Он забрал пустой баллон, потом пожал плечами, словно не придумал ничего особенного, улыбнулся и сказал: «Всего хорошего». Тем вечером я не пошла в кино. Два дня спустя мой баллон принесли обратно наполненным, но только это уже был не болгарин, а усатый невысокий белокурый поляк, на шее у него я заметила цепочку, увешанную медальонами Святой Девы.
— А болгарин? — спросила я, а он посмотрел на меня, пожав плечами. — Он приносит мне тоже.
— Без чаевых? — только и спросил он.
— Без чаевых, — ответила я и закрыла дверь.
Я снова увидела того болгарина в середине сентября, утром в субботу по чистой случайности. Я вышла за покупками, помахав Хайме рукой, когда увидела его на углу, рядом с машиной. Я не смогла ничего сказать, но парень меня узнал и снова улыбнулся, и тут я заметила, что когда он это сделал, у него на щеках появились ямочки.
— Привет! — сказал он.
— Привет! — ответила я, подходя ближе. — Как дела?
— Хорошо.
Тут его позвали, но я не расслышала имя. Он взял два баллона, которые стояли на земле и, извиняясь, посмотрел на меня.
— Теперь, я пойду.
— Конечно, — сказала я. — Пока.
— Пока.
Десять дней спустя, когда я собралась сесть обедать, зазвонили в дверь, я разозлилась из-за того, что придется вставать из-за стола. Представляя по пути, кто бы это мог быть так нежданно, я даже не вспомнила о том незнакомце, однако это был он. Улыбаясь, как обычно, он стоял у двери.

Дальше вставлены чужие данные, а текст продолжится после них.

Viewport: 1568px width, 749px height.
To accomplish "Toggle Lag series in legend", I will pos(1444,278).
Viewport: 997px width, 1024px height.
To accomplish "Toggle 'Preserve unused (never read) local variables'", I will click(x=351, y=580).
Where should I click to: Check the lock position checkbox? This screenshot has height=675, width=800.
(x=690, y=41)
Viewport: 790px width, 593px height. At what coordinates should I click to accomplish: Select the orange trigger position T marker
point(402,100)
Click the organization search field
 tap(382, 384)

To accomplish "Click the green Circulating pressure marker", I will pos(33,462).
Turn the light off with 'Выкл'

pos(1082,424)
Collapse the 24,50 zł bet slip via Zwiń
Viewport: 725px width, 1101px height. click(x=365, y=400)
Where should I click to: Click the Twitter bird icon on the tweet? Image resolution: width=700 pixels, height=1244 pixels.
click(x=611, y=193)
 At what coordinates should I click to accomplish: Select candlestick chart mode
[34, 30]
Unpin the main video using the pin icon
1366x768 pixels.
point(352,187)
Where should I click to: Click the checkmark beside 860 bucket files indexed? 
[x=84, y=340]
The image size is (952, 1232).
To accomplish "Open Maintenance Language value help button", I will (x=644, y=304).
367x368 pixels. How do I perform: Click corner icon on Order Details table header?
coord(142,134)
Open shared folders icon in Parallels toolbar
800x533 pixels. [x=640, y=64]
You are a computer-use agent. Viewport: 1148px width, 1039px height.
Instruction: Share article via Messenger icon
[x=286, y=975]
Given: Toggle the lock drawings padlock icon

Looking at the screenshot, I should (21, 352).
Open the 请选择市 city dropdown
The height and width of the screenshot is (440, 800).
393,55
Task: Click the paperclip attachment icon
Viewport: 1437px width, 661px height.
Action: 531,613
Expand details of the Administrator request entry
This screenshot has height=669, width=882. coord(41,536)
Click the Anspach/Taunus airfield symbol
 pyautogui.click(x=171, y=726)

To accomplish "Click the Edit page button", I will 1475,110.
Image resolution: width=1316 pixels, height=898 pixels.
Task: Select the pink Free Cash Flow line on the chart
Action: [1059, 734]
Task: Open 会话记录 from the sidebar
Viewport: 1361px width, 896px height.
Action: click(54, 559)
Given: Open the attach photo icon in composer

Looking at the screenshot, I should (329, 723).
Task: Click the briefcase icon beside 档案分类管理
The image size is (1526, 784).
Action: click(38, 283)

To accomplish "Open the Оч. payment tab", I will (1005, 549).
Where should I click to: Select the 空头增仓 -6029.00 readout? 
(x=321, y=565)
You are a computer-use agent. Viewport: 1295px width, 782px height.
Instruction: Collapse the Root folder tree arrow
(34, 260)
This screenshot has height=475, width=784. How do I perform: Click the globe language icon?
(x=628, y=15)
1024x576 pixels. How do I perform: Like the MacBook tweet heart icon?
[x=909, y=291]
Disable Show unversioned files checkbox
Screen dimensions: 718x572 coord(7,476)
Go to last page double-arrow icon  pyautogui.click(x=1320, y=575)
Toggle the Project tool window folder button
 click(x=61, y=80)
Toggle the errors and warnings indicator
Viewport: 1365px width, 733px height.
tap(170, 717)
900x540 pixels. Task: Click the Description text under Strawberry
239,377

— Не надо? — он указал на баллон на полу.
— Ой, конечно, да… — солгала я, засовывая в карман салфетку, которую держала в руке. — Какое совпадение! У меня как раз пустой баллон. Я схожу за ним, большое спасибо.
Я побежала на кухню, открутила старый баллон, который еще был полон наполовину, и понесла его по коридору так быстро, как могла, словно он весил в два раза меньше, вполовину того, чем на самом деле.
— Хочешь, чтобы я поставил его? — спросил болгарин, указывая на новый баллон, и я рассмеялась.
— Да, конечно, хочу, — ответила я, а он улыбнулся, хотя было очевидно, что он не понял смысл моего смеха. — Это мне напоминает очень старую шутку, которую мы рассказывали в колледже, когда я была маленькая, понимаешь?
— Колледж, — переспросил он, — ты ребенок? — и я кивнула.
— Газовщик пришел в один дом, а хозяйка говорит ему: «Залезайте сюда, я хочу проверить, сможет ли здесь поместиться любовник, когда неожиданно муж придет…»
Пока я смеялась, он пытался составить мне компанию, словно никогда не слышал ничего смешнее, а я подумала, что он не понял ни слова из того, что я сказала. Однако я ошиблась, потому что через минуту, уставившись в бумажник, в котором долго искал сдачу, он прошептал:
— Но у тебя мужа нет, правда?
Я не хотела отвечать, но губы сами растянулись в улыбке. Он поднял глаза и продолжал говорить, пристально глядя на меня.
— Твой сын — да, я его видел, но твой муж — нет. Правильно?